'''
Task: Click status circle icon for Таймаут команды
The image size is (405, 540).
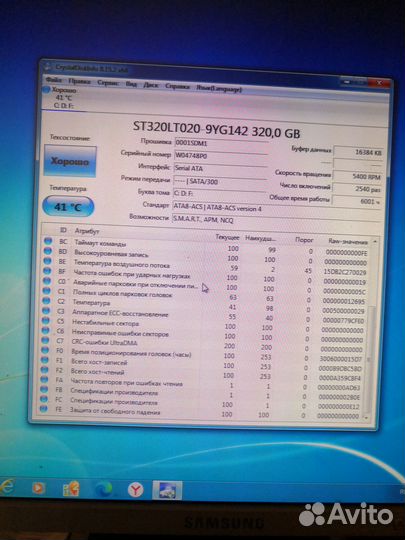Action: (x=48, y=241)
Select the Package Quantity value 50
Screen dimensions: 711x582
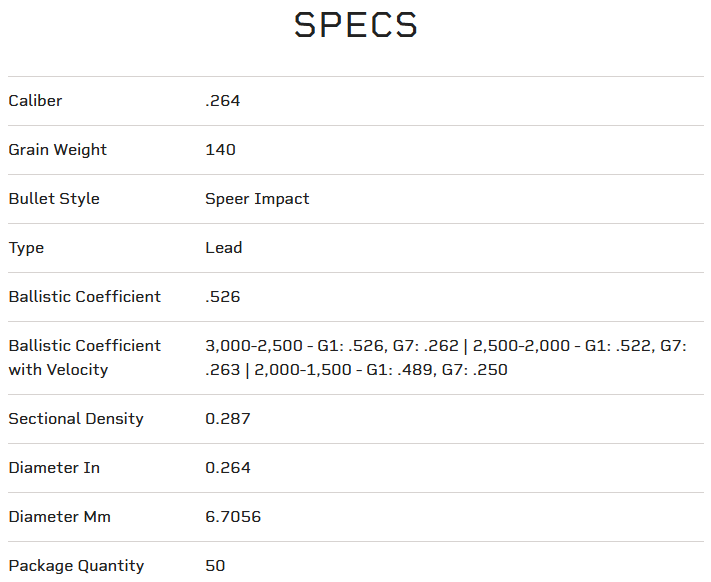coord(215,566)
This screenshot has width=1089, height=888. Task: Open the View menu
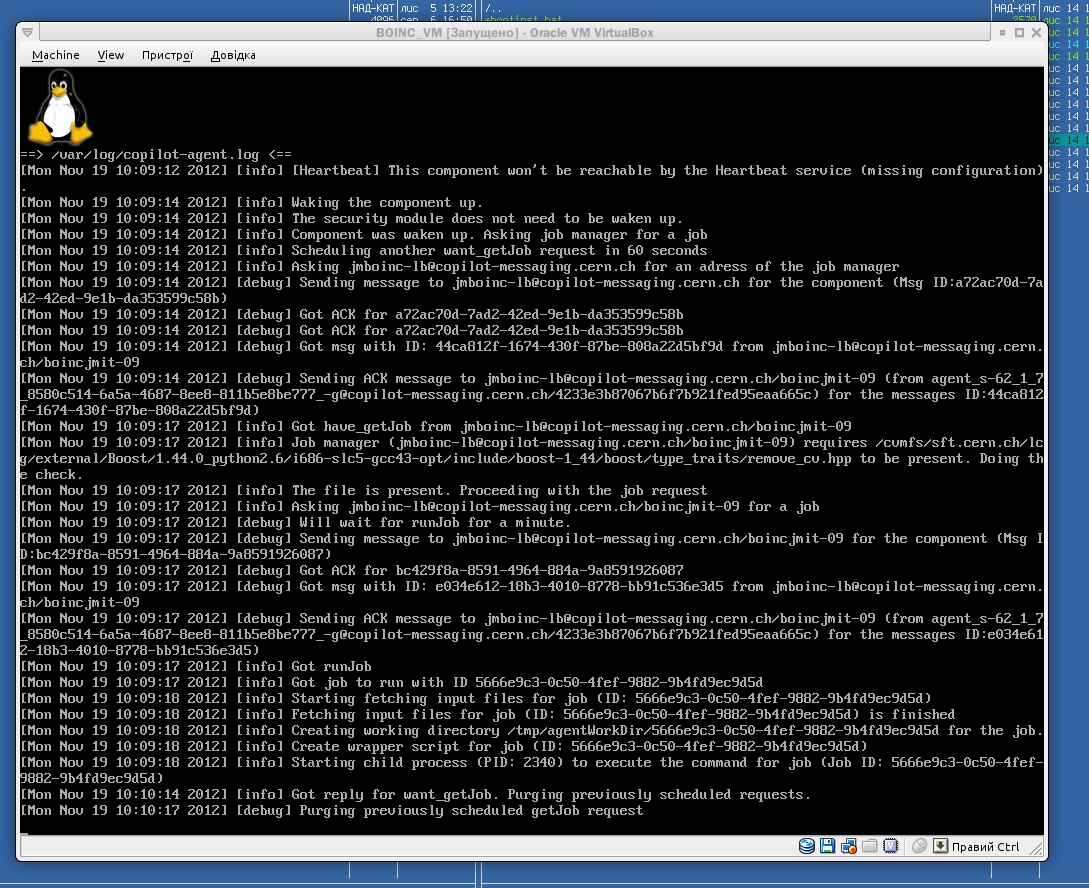click(111, 55)
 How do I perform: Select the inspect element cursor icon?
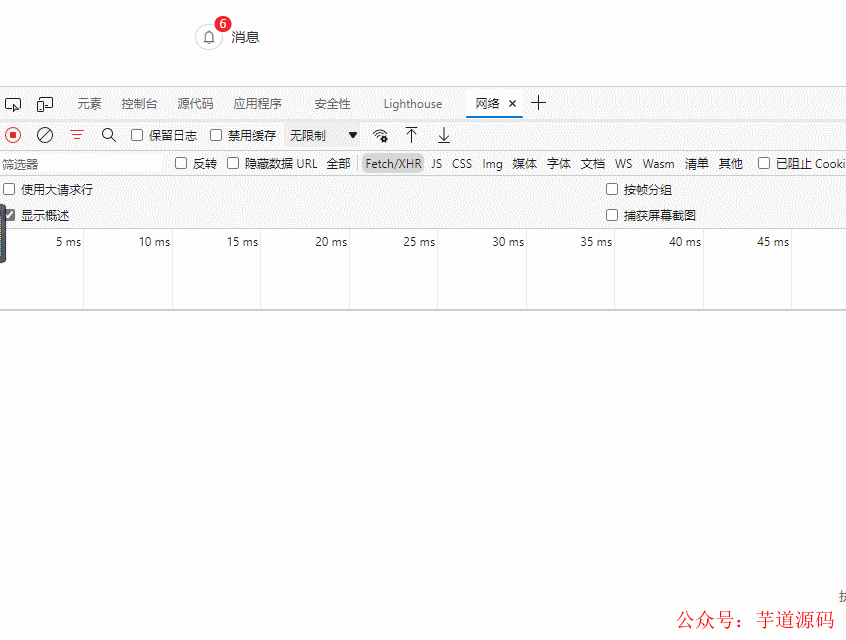pos(13,103)
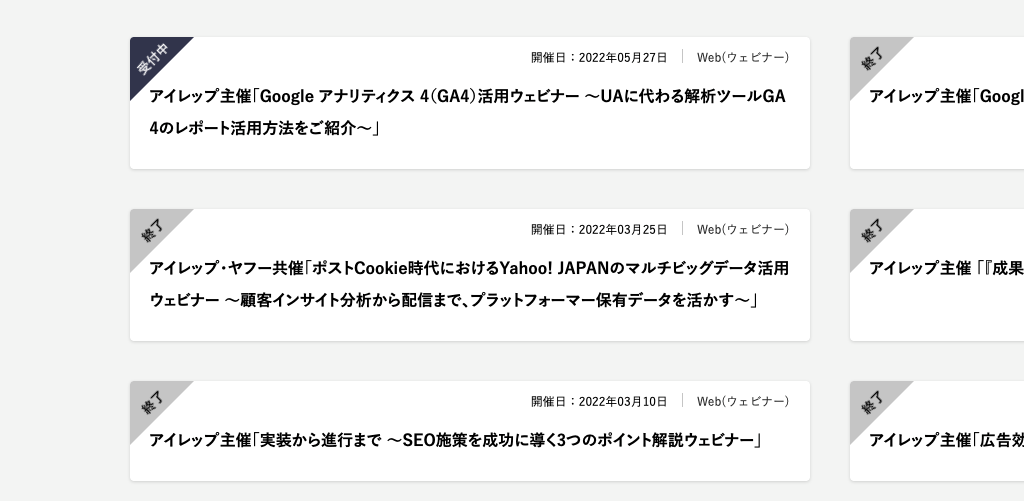Screen dimensions: 1024x501
Task: Open the partially visible アイレップ主催「Googl card
Action: [945, 97]
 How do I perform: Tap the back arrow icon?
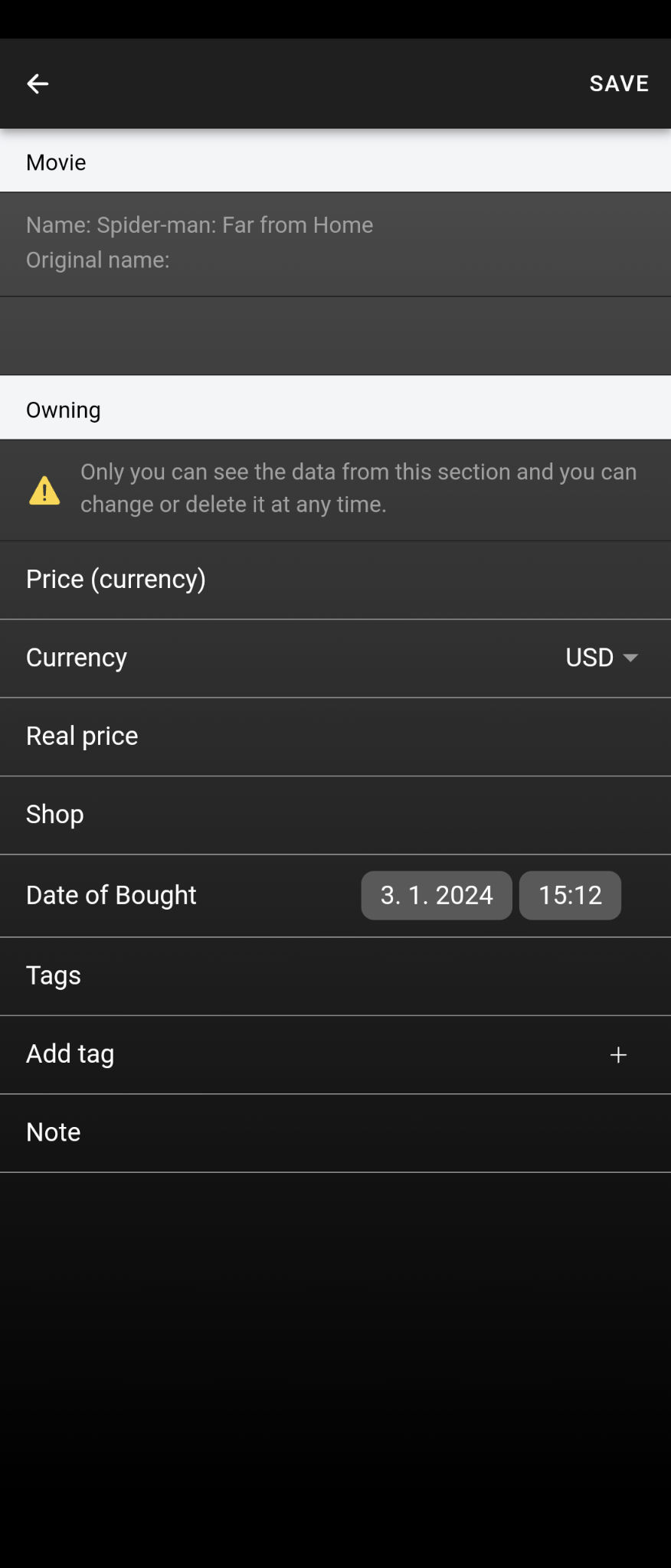38,83
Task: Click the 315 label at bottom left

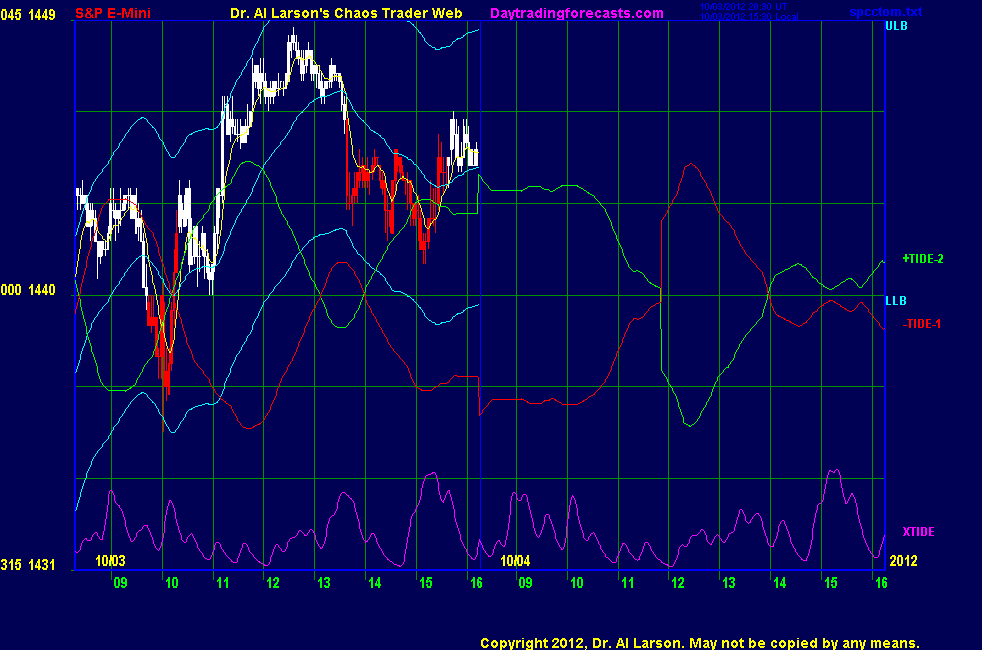Action: (12, 566)
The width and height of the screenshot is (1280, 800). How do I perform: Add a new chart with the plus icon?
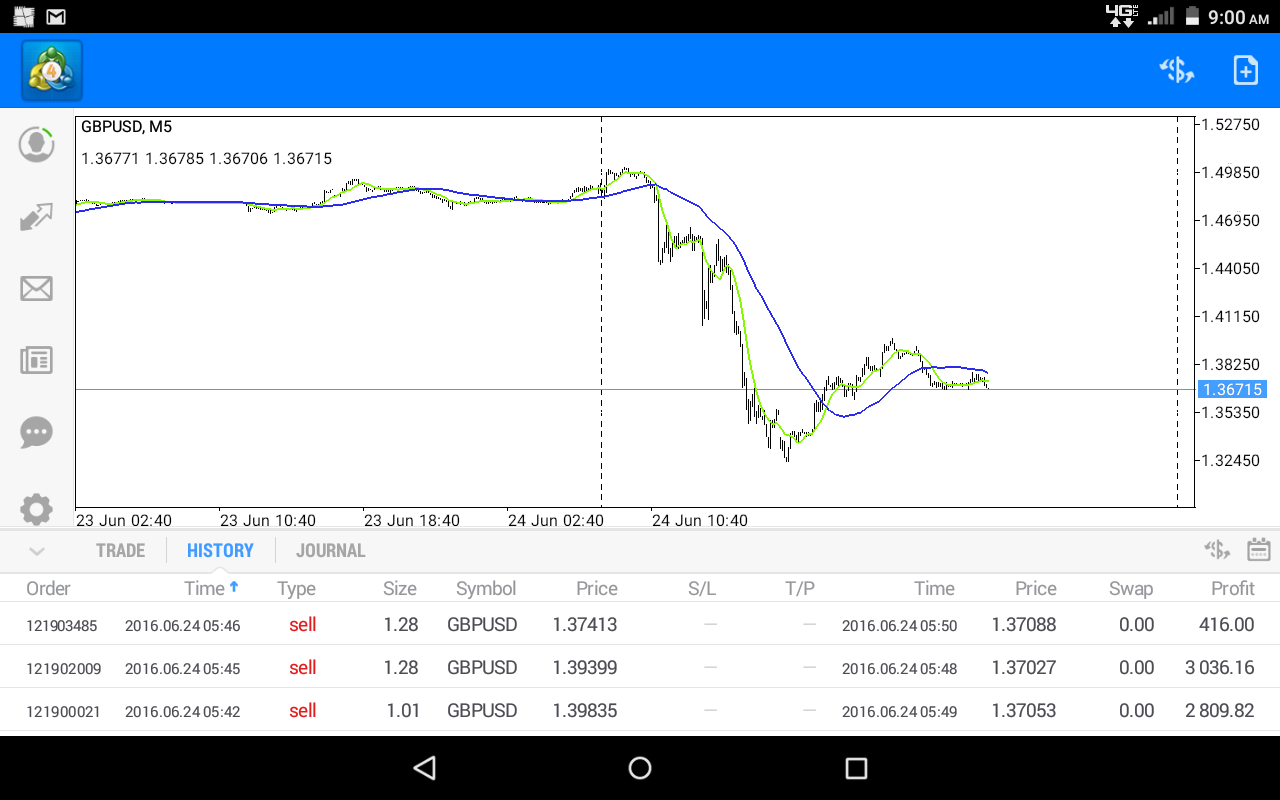tap(1245, 70)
'''
Task goal: Produce the full material again verbatim, with the pictures dropped.

Response to the task:
Task: Click status circle icon for Таймаут команды
The image size is (405, 540).
Action: (x=48, y=241)
Select the Package Quantity value 50
Screen dimensions: 711x582
coord(215,566)
This screenshot has width=1089, height=888. Task: Open the View menu
click(111, 55)
 How do I perform: Select the inspect element cursor icon?
pos(13,103)
Screen dimensions: 1024x501
Task: Open the partially visible アイレップ主催「Googl card
Action: [945, 97]
 How do I perform: Tap the back arrow icon?
38,83
Task: Click the 315 label at bottom left

Action: (12, 566)
The width and height of the screenshot is (1280, 800). How do I perform: Add a new chart with the plus icon?
tap(1245, 70)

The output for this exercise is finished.